Þóra se sintió aliviada, pero al mismo tiempo sintió pena por aquel hombre al que parecía sobrarle el trabajo, si algo significaba el estado del despacho.
– Muy bien -dijo, para entrar en el tema-. Quizá Markús te haya explicado cuál es el objetivo de mi visita; digamos que estoy asesorándole en un caso que parece estar relacionado con la erupción -dijo Þóra-. Me aseguró que tú lo sabías todo de todo -esperanzada, se apresuró a añadir-: Y que conocías a todo el mundo.
– Eso son los demás quienes tienen que decirlo -respondió Kjartan, que sonrió vanidoso-. Pero sí que conozco el caso de Markús que acabas de mencionar -no apartaba los ojos de Þóra-. Este es un sitio pequeño. Todo hijo de vecino sabe más o menos los detalles de esos cadáveres que han aparecido, tanto lo que ha salido en los periódicos como otras cosas no tan de dominio público.
Þóra sonrió sin muchas ganas. Más o menos era lo que se podía esperar. En Heimaey, única isla habitada de todas las Vestmann, vivían poco más de cuatro mil personas en una superficie de trece kilómetros cuadrados, de modo que la noticia debió de circular bastante deprisa. Ahora tenía que confiar en que sucediera lo mismo con la historia que había detrás de los cadáveres.

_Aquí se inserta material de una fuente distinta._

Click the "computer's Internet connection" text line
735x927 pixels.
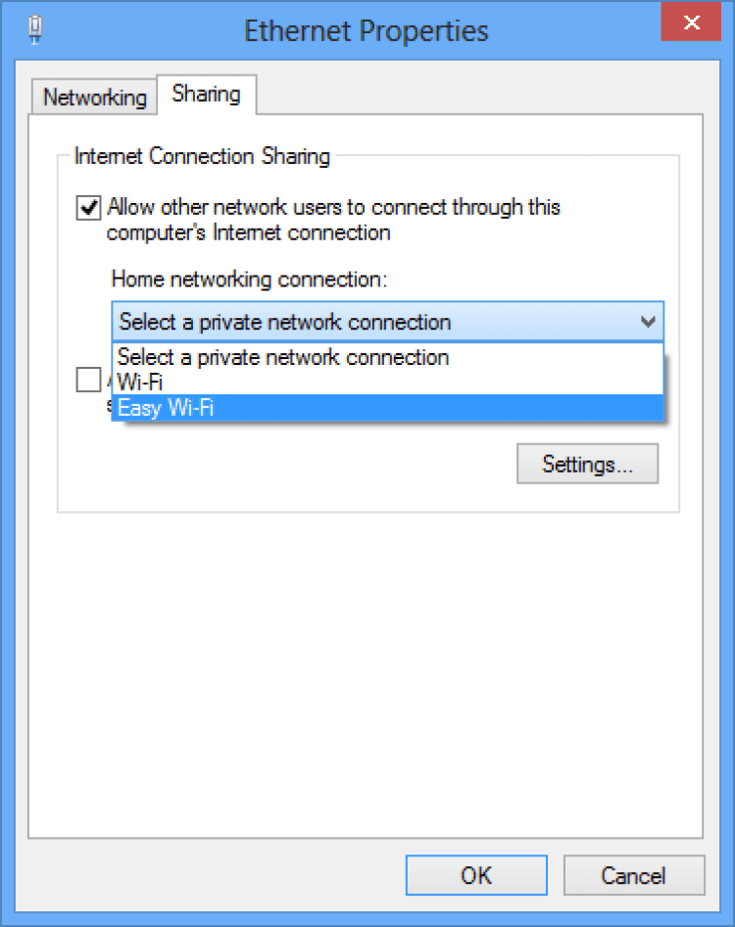249,232
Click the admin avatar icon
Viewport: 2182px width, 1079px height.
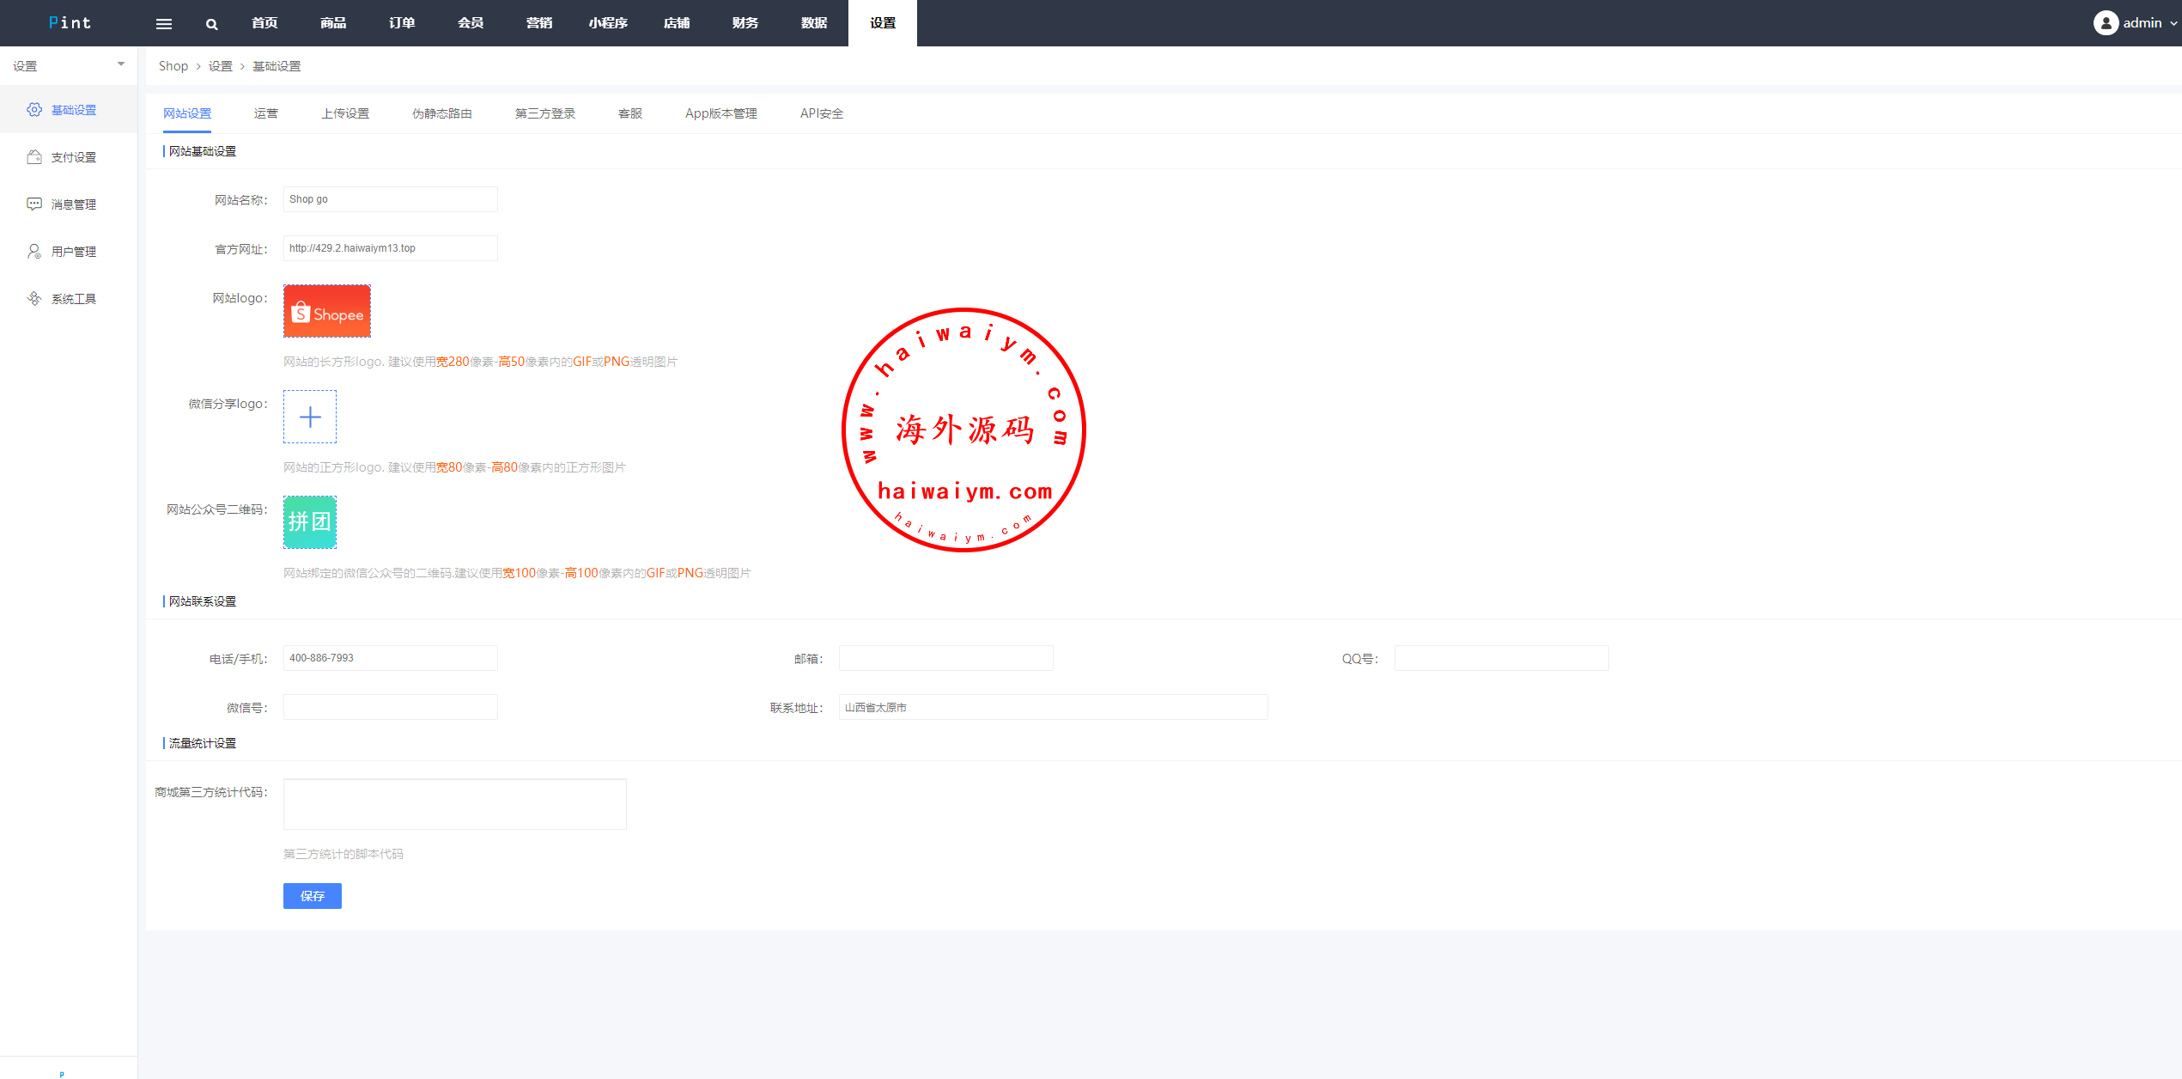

– ¿Qué sucedió realmente en Heimaey la noche de la erupción y los días anteriores a que la casa de Markús quedara cubierta de ceniza? -avivó su sonrisa-. Markús me contó lo que recuerda; pero, claro, no era más que un adolescente y por eso lo mandaron a tierra firme de los primeros, esa misma noche. Tengo entendido que no volvió a las islas hasta bastante más tarde, y para entonces la casa ya había desaparecido.
– Imagino que lo que esperas es que quien bajó al sótano fuera cualquier persona en vez de Markús -dijo Kjartan. Se meció adelante y atrás en su silla del escritorio. El respaldo de la silla crujió y chirrió.
– Me interesa saber si es factible excluir esa posibilidad -respondió Þóra, que prosiguió. Debía tener cuidado de que el anciano no le diera la vuelta a las cosas y que la reunión acabara por enfriarle la curiosidad-. Quizá podrías explicarme cómo fue todo, e intentar recordar algo que pudiera tener importancia para el caso de Markús.